Synthetic tests should hook up to alarms. If a synthetic test fails (or fails a certain number of times above a threshold), the alarm should page the on-call.
Note that many services/teams do not have synthetic tests that run continuously. If your team doesn’t have them, then I highly recommend implementing them.
Paging System
Alarms should trigger a paging system that pages the on-call. Additionally, the paging system allows you to page your co-workers if you need assistance. Common paging systems include PagerDuty and Opesgenie.
Traces
Traces are a more advanced topic for on-call and will be covered more in-depth in a future post.
Your Application!
One of the first things I do when I get a page is to login to my application and see if I can reproduce the issue. For instance, if I am alarmed for high latency, I login to check if the application feels slow. If a certain feature is alarmed because it supposedly does not work, then I verify that.
The reason to do this is that sometimes the issue isn’t with your application. Instead, the issue is with the monitoring system! A non-working application that you have verified yourself is also a strong signal to start an outage bridge.
Dashboard
A dashboard displays your most useful metrics, logs, and alarms all in once place. If an alarm is triggered, then that should be apparent on your dashboard (usually it will be red and marked with an X instead of a green checkmark). So, make sure you know how to access your dashboards before starting a bridge.
If your team does not have a dashboard, you can create what I would call a “makeshift dash” by having handy links to each of your important metrics and alarms organized using bookmarks. Here’s a good bookmark hierarchy:
Dashboard/
ServiceA
ApplicationURL
Latency
Traffic
Errors
Logs
ServiceB
…repeat
Chances are that other team members who do on-call might have this setup already in their bookmarks. Ask them if they could export their bookmarks!

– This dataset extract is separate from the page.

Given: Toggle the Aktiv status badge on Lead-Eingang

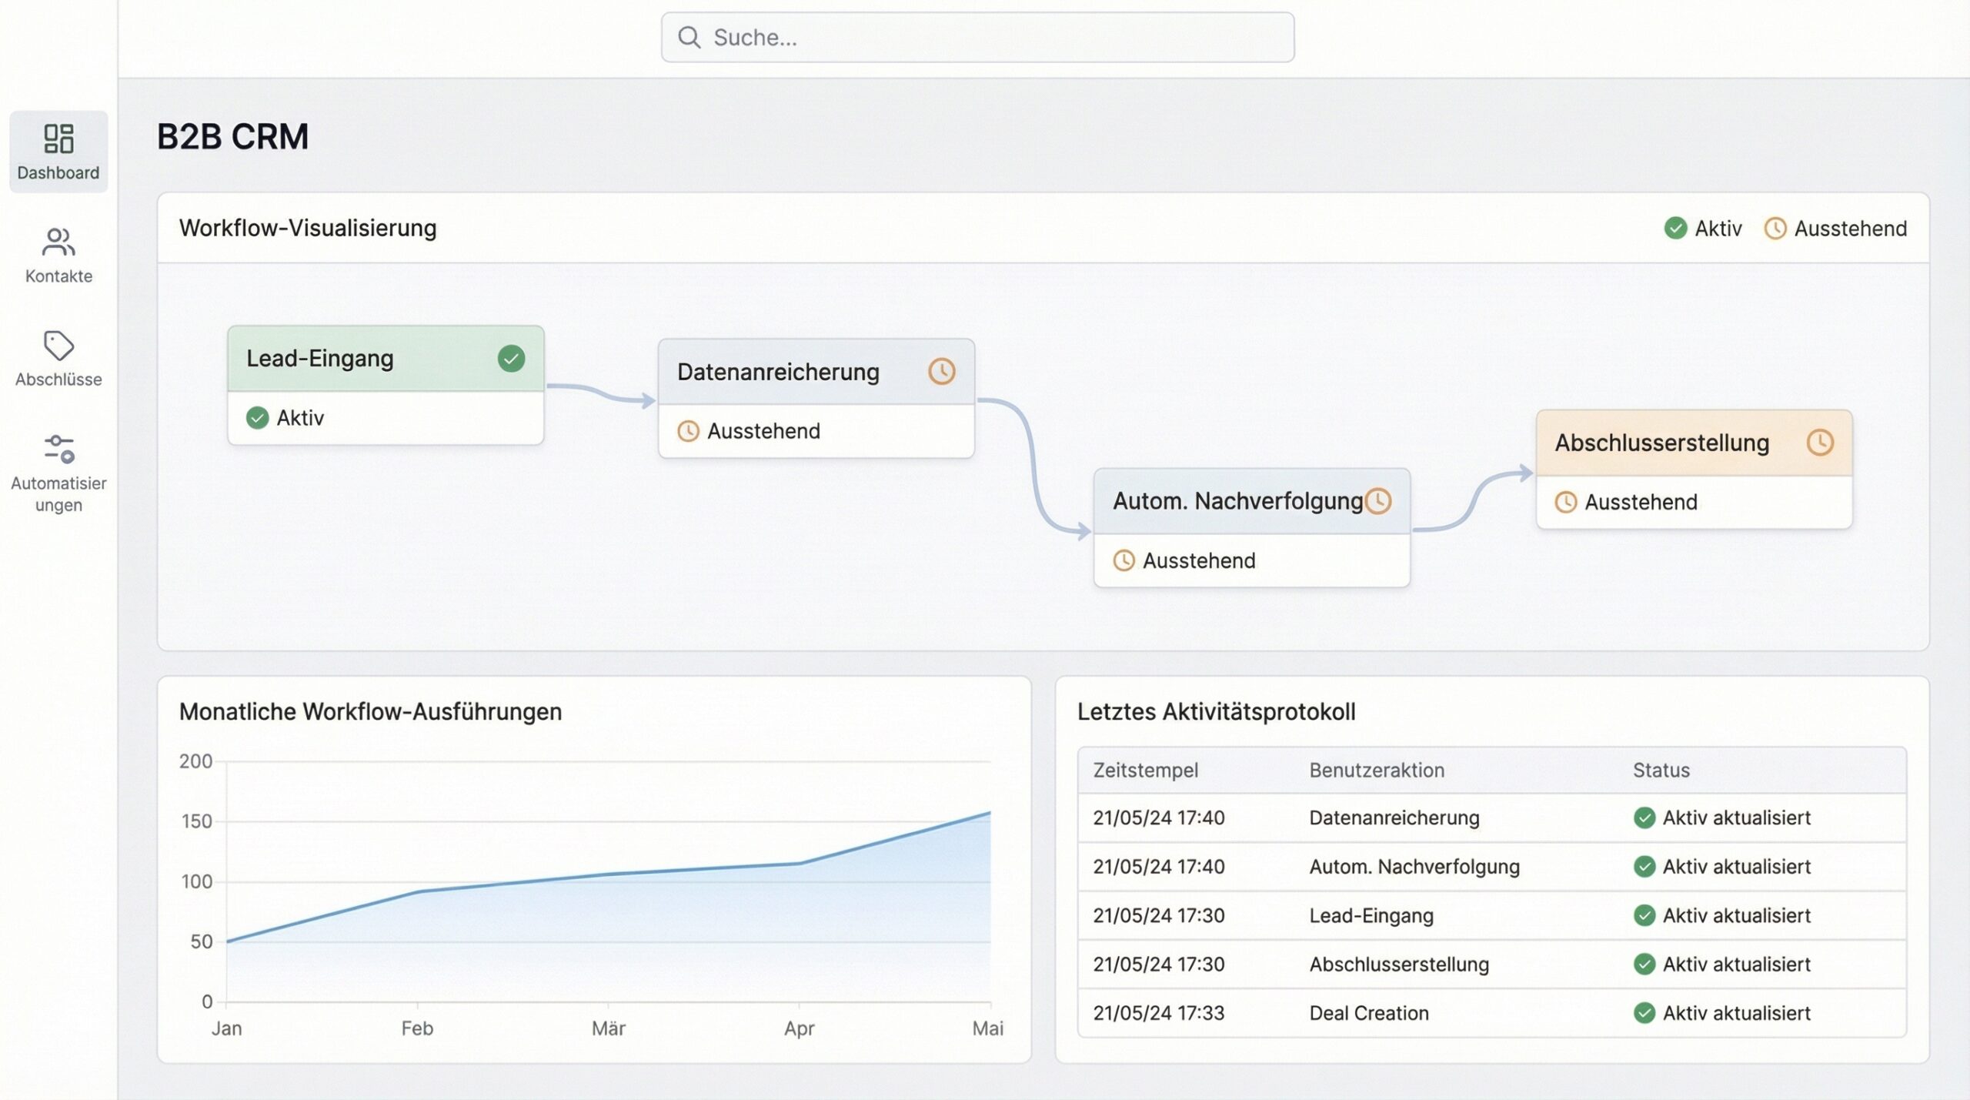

Dashboards are also useful for correlating data. For instance, let’s say your dashboard contains both a time series chart for request latency and for traffic (number of requests). You get alarmed for request latency. You check the dashboard and see that both latency and traffic have spiked.
Chat Software
If your company discusses outage in a chat product like Slack, go back a few months and read every message up until the current date. There might be an #incidents channel or something similar to that you can check out. You’ll likely learn a few things from this.

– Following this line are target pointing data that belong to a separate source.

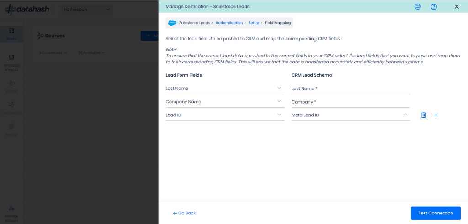Close the Manage Destination panel
Image resolution: width=468 pixels, height=224 pixels.
tap(457, 6)
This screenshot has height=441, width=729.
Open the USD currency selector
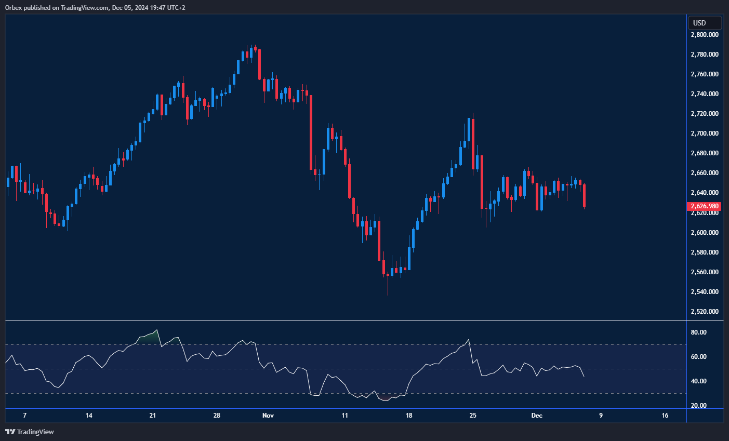click(x=704, y=23)
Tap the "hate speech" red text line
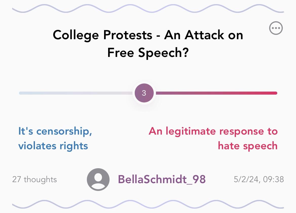Image resolution: width=296 pixels, height=213 pixels. [x=248, y=146]
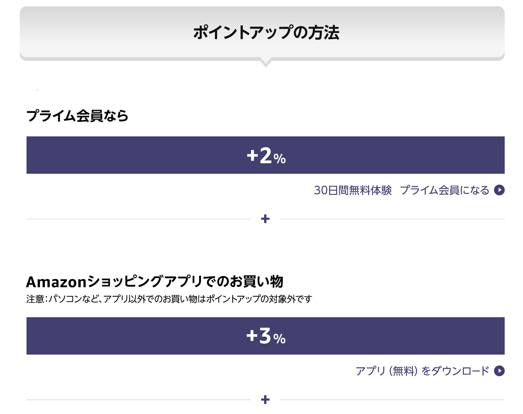Click the word Amazon in the app heading
This screenshot has width=523, height=414.
coord(56,282)
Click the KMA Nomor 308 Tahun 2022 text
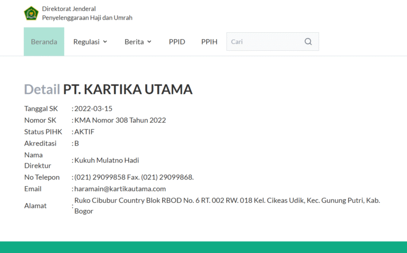Image resolution: width=407 pixels, height=253 pixels. click(120, 120)
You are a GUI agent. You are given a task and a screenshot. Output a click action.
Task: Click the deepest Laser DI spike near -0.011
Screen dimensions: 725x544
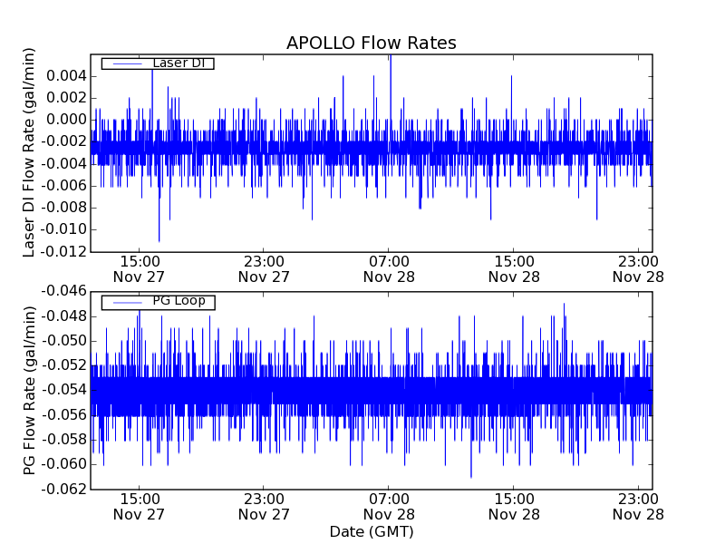click(159, 239)
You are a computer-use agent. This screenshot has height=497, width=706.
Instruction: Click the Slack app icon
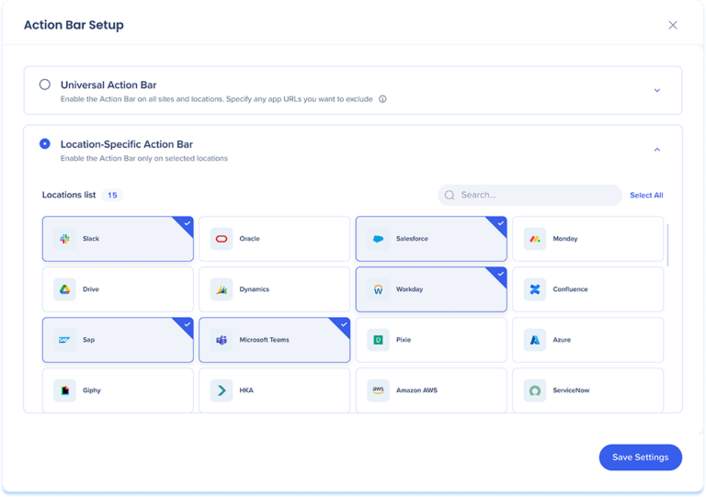tap(64, 239)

Know your architecture and infrastructure
Is your application running in the Cloud or in a data center? If it is in the cloud, which public cloud are you using? If there is an issue with the underlying cloud services or data center, are you responsible for engaging the provider/vendor or is there a dedicated team for that? Does your team manager your application on Virtual Machines? Is your application containerized? Is it running on a Serverless compute engine like AWS Lambda?
Database
Are you using a Relational Database or a NoSQL database or both? Do you have database administrators that can assist during on-call? If there is a database issue, do you have metrics or logs that would indicate that?
Dependencies
Do your services interact with other services owned by other teams? Those are you dependencies! Make sure you know how to contact/page the other teams in case an outage is caused by them. Additionally, if your service is called by other teams, make sure they know how to contact you.

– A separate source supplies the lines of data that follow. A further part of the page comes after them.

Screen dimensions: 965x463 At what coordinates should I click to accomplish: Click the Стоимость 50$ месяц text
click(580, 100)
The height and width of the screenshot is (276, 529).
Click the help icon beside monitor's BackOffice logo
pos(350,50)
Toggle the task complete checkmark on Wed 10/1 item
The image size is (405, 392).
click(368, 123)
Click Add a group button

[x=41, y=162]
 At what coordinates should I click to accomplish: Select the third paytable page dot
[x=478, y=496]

Do your services interact with 3rd parties that are in your application’s critical path? A good example of a common, critical 3rd party dependency is using a service like Stripe to handle payments. If so, make sure you know how to contact their Support Team in case they bring your service down.
Good luck!
On-call can be rough. However, going into your shift prepared makes it less painful. I hope this post was helpful for you!
An engineer on one of my teams joined an outage bridge within a few weeks of joining the company. He found the issue before anyone else did.